Mindstorms in Natural Language-Based Societies of Mind

Mingchen Zhuge,Haozhe Liu,Francesco Faccio,Dylan R. Ashley,Róbert Csordás,Anand Gopalakrishnan,Abdullah Hamdi,Hasan Abed Al Kader Hammoud,Vincent Herrmann,Kazuki Irie,Louis Kirsch,Bing Li,Guohao Li,Shuming Liu,Jinjie Mai,Piotr Piękos,Aditya Ramesh,Imanol Schlag,Weimin Shi,Aleksandar Stanić,Wenyi Wang,Yuhui Wang,Mengmeng Xu,Deng-Ping Fan,Bernard Ghanem,Jürgen Schmidhuber

from arxiv, 9 pages in main text + 7 pages of references + 38 pages of appendices, 14 figures in main text + 13 in appendices, 7 tables in appendices

Both Minsky's "society of mind" and Schmidhuber's "learning to think" inspire diverse societies of large multimodal neural networks (NNs) that solve problems by interviewing each other in a "mindstorm." Recent implementations of NN-based societies of minds consist of large language models (LLMs) and other NN-based experts communicating through a natural language interface. In doing so, they overcome the limitations of single LLMs, improving multimodal zero-shot reasoning. In these natural language-based societies of mind (NLSOMs), new agents -- all communicating through the same universal symbolic language -- are easily added in a modular fashion. To demonstrate the power of NLSOMs, we assemble and experiment with several of them (having up to 129 members), leveraging mindstorms in them to solve some practical AI tasks: visual question answering, image captioning, text-to-image synthesis, 3D generation, egocentric retrieval, embodied AI, and general language-based task solving. We view this as a starting point towards much larger NLSOMs with billions of agents-some of which may be humans. And with this emergence of great societies of heterogeneous minds, many new research questions have suddenly become paramount to the future of artificial intelligence. What should be the social structure of an NLSOM? What would be the (dis)advantages of having a monarchical rather than a democratic structure? How can principles of NN economies be used to maximize the total reward of a reinforcement learning NLSOM? In this work, we identify, discuss, and try to answer some of these questions.

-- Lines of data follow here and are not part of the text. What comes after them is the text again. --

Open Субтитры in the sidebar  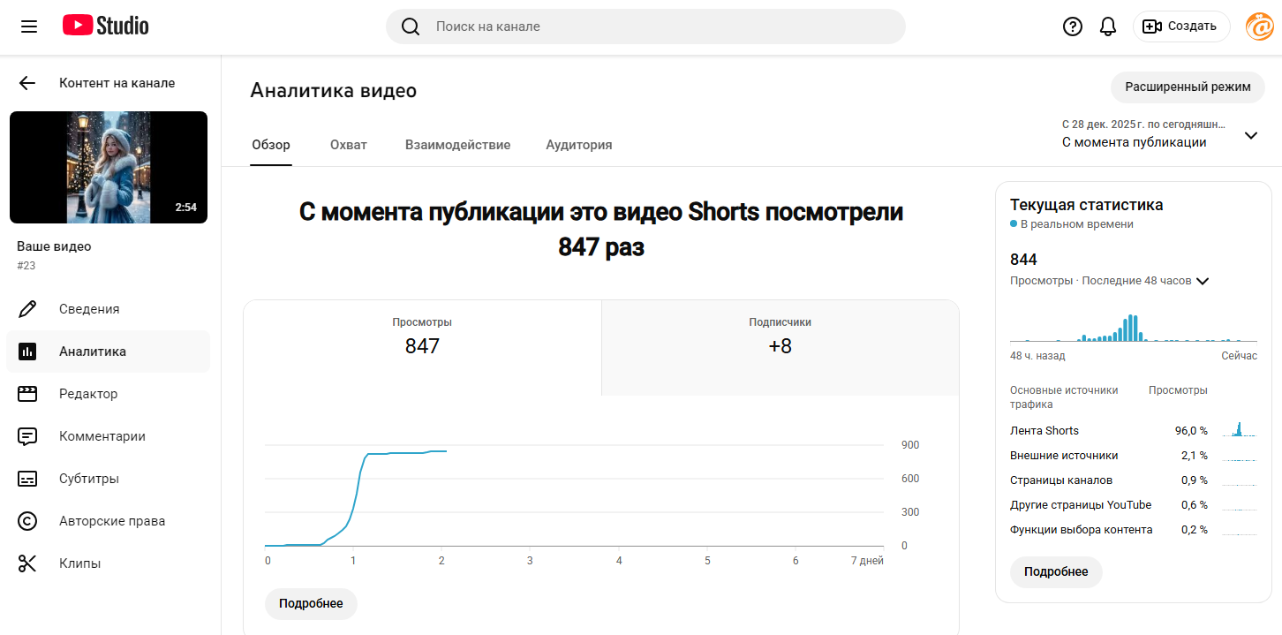pyautogui.click(x=88, y=479)
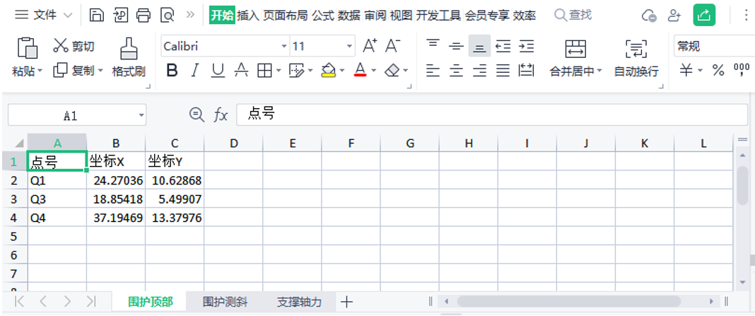This screenshot has height=316, width=755.
Task: Increase font size with A+ icon
Action: (369, 46)
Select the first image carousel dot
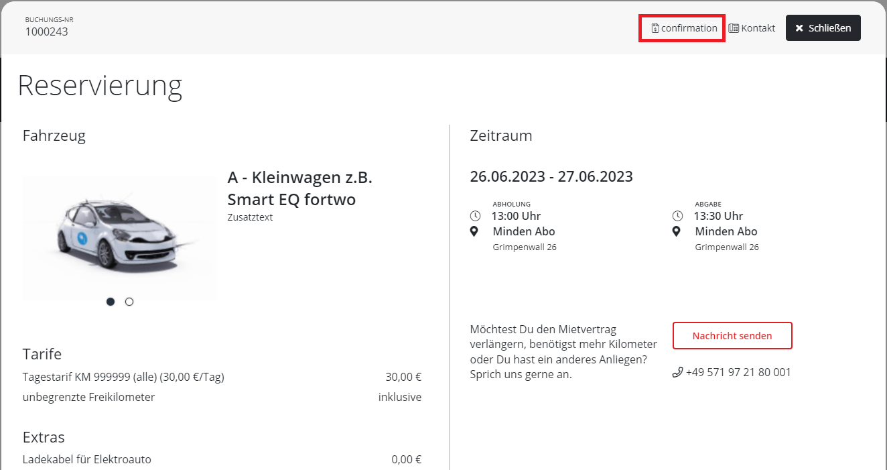 click(x=111, y=302)
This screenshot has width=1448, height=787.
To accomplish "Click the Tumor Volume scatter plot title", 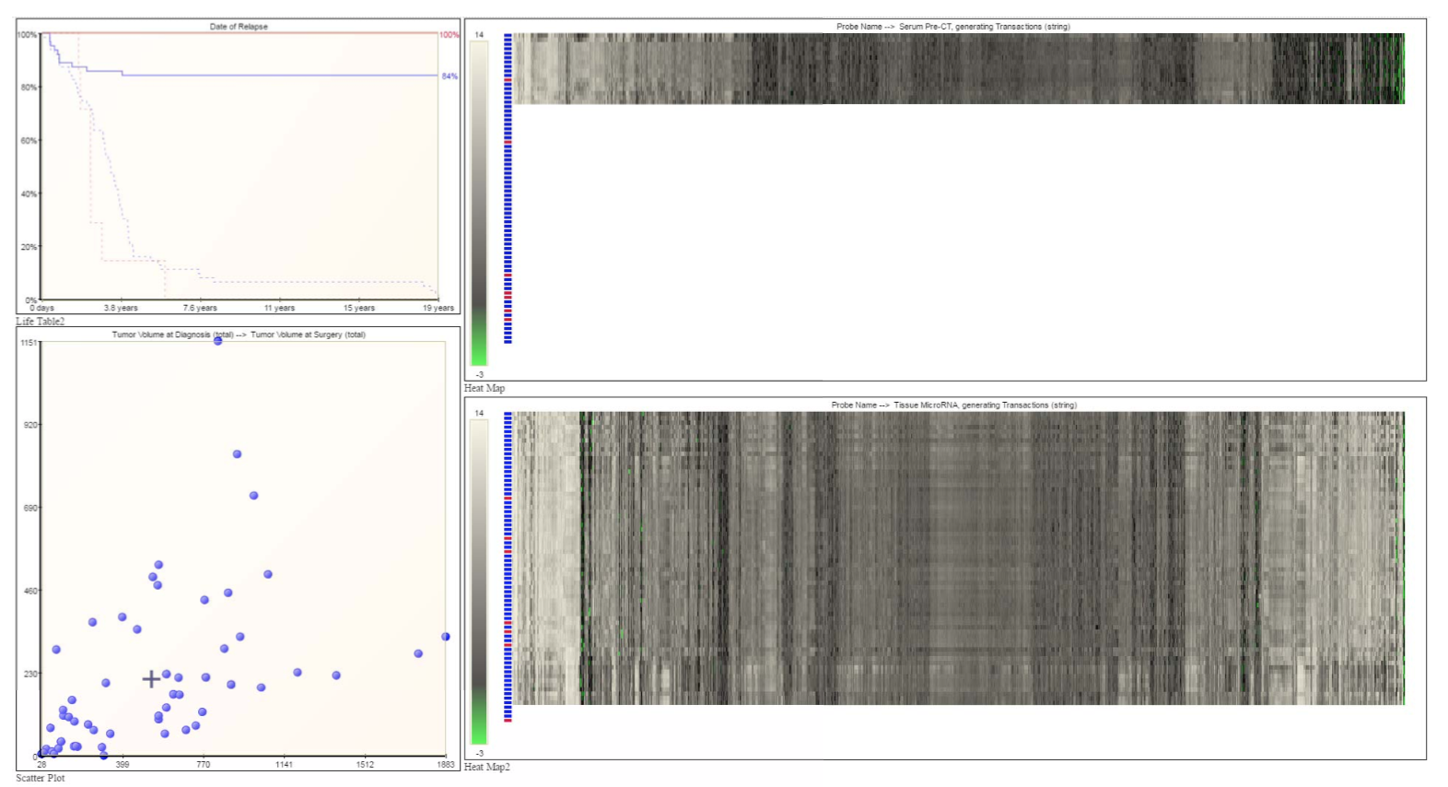I will [239, 335].
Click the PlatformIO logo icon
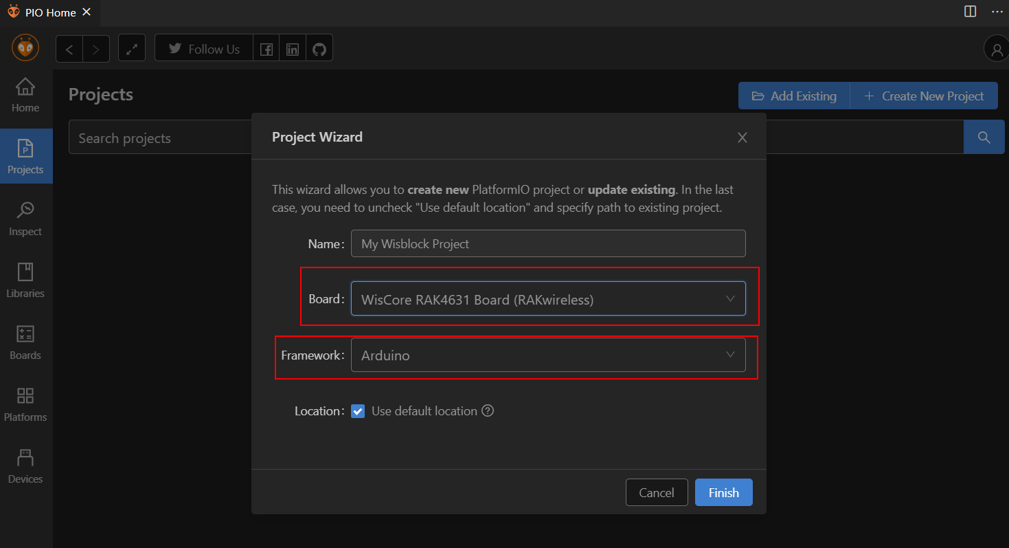This screenshot has height=548, width=1009. (25, 48)
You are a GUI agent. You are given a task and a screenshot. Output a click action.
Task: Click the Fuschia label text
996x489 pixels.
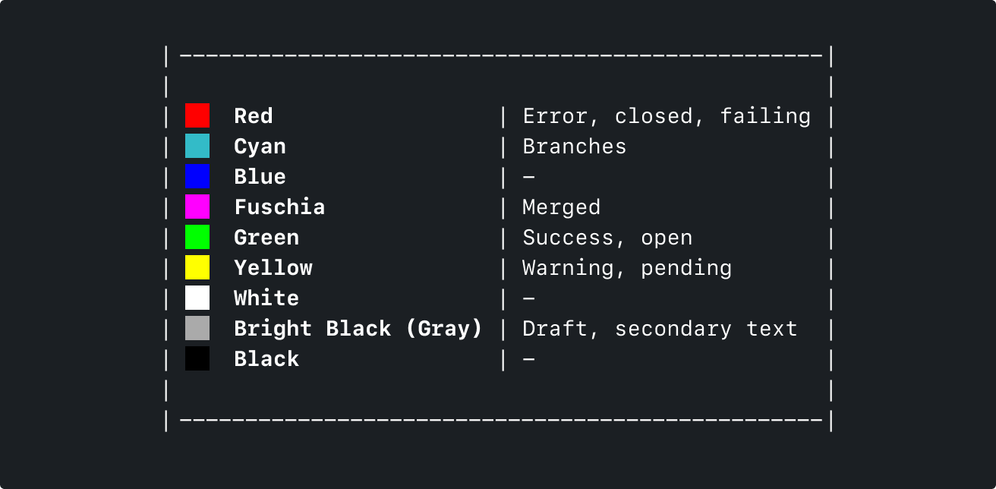click(x=279, y=207)
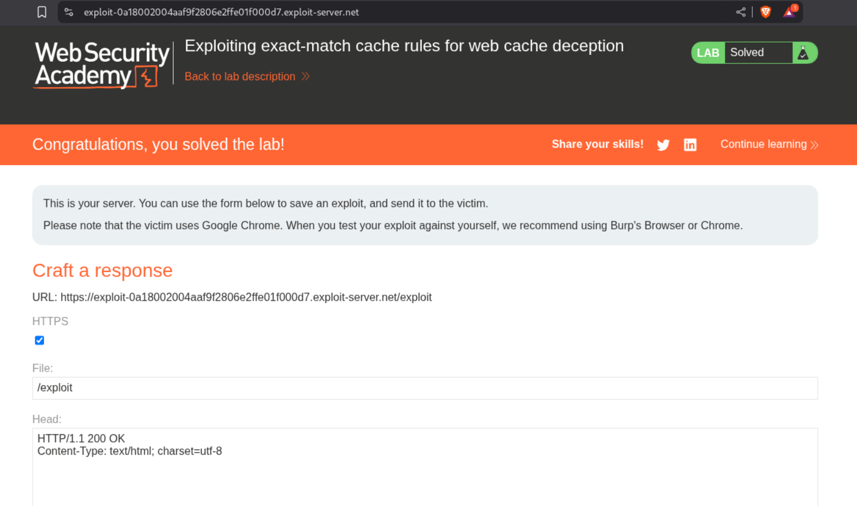857x506 pixels.
Task: Click the share icon in address bar
Action: click(x=741, y=12)
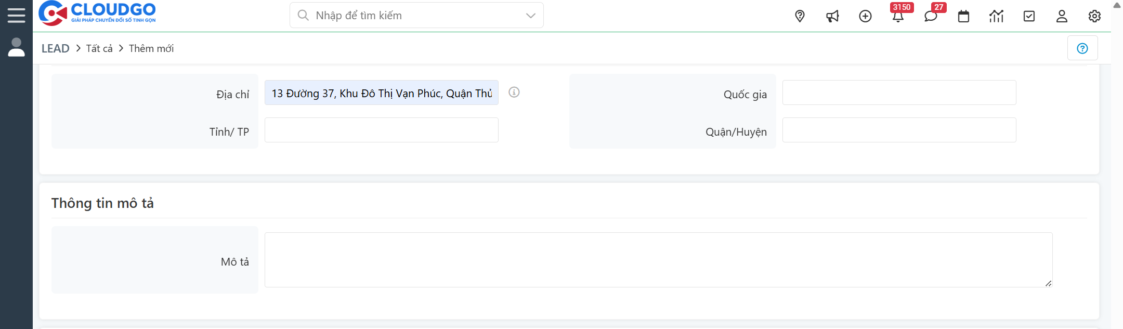Open the user profile icon
1123x329 pixels.
1062,16
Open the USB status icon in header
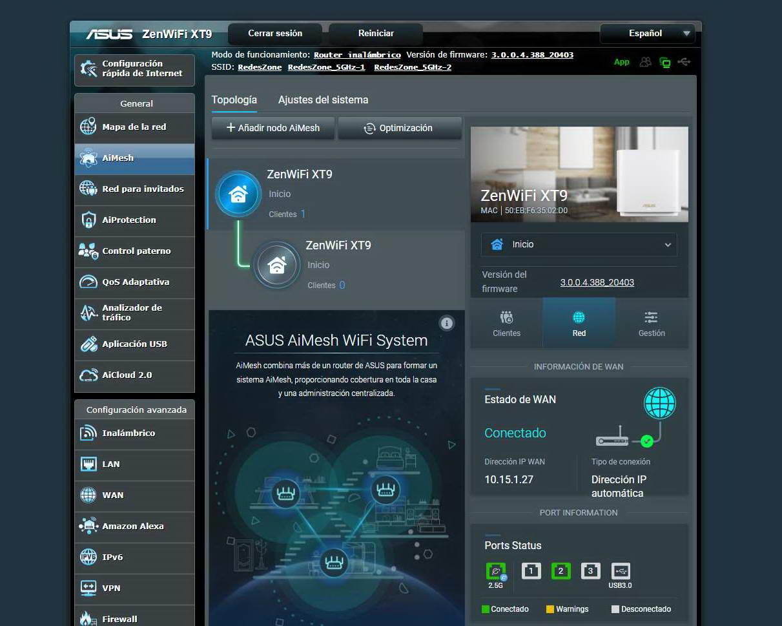The image size is (782, 626). [684, 62]
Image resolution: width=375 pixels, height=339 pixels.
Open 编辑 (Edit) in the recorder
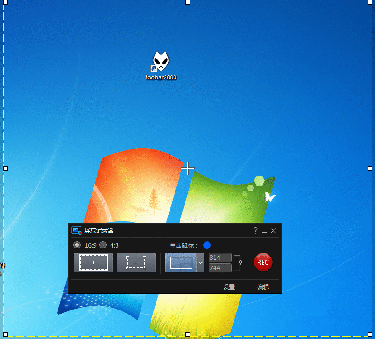tap(263, 287)
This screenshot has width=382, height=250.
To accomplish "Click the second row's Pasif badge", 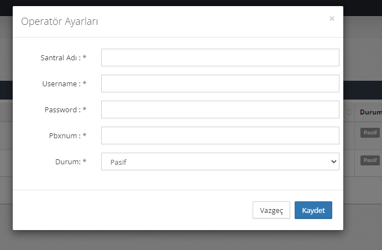I will tap(370, 160).
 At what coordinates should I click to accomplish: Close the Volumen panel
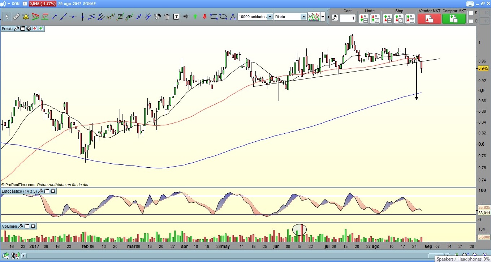point(33,226)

翻译：明斯基的“思维社会”和施密德胡伯的“学习思考”共同启发了由大型多模态神经网络（NN）组成的多样化社会，这些网络通过“心智风暴”相互对话来解决问题。近期基于神经网络的社会实现由大型语言模型（LLM）和其他基于神经网络的专家组成，通过自然语言接口进行通信。在此过程中，它们克服了单个LLM的局限性，改进了多模态零样本推理。在这些基于自然语言的思维社会（NLSOM）中，所有通过相同通用符号语言通信的新智能体可以模块化地轻松添加。为了展示NLSOM的能力，我们构建并实验了多个（最多包含129个成员的）此类系统，利用其中的心智风暴解决一些实际人工智能任务：视觉问答、图像描述、文本到图像合成、3D生成、自我中心检索、具身AI以及通用语言任务求解。我们将其视为迈向拥有数十亿智能体（其中可能包含人类）的更大规模NLSOM的起点。随着这种异质思维伟大社会的涌现，许多新的研究问题突然对人工智能的未来变得至关重要。NLSOM的社会结构应该是什么？君主制结构相比民主制结构有何（优）缺点？如何利用神经网络经济学原理最大化强化学习NLSOM的总奖励？在本工作中，我们识别、讨论并尝试回答其中一些问题。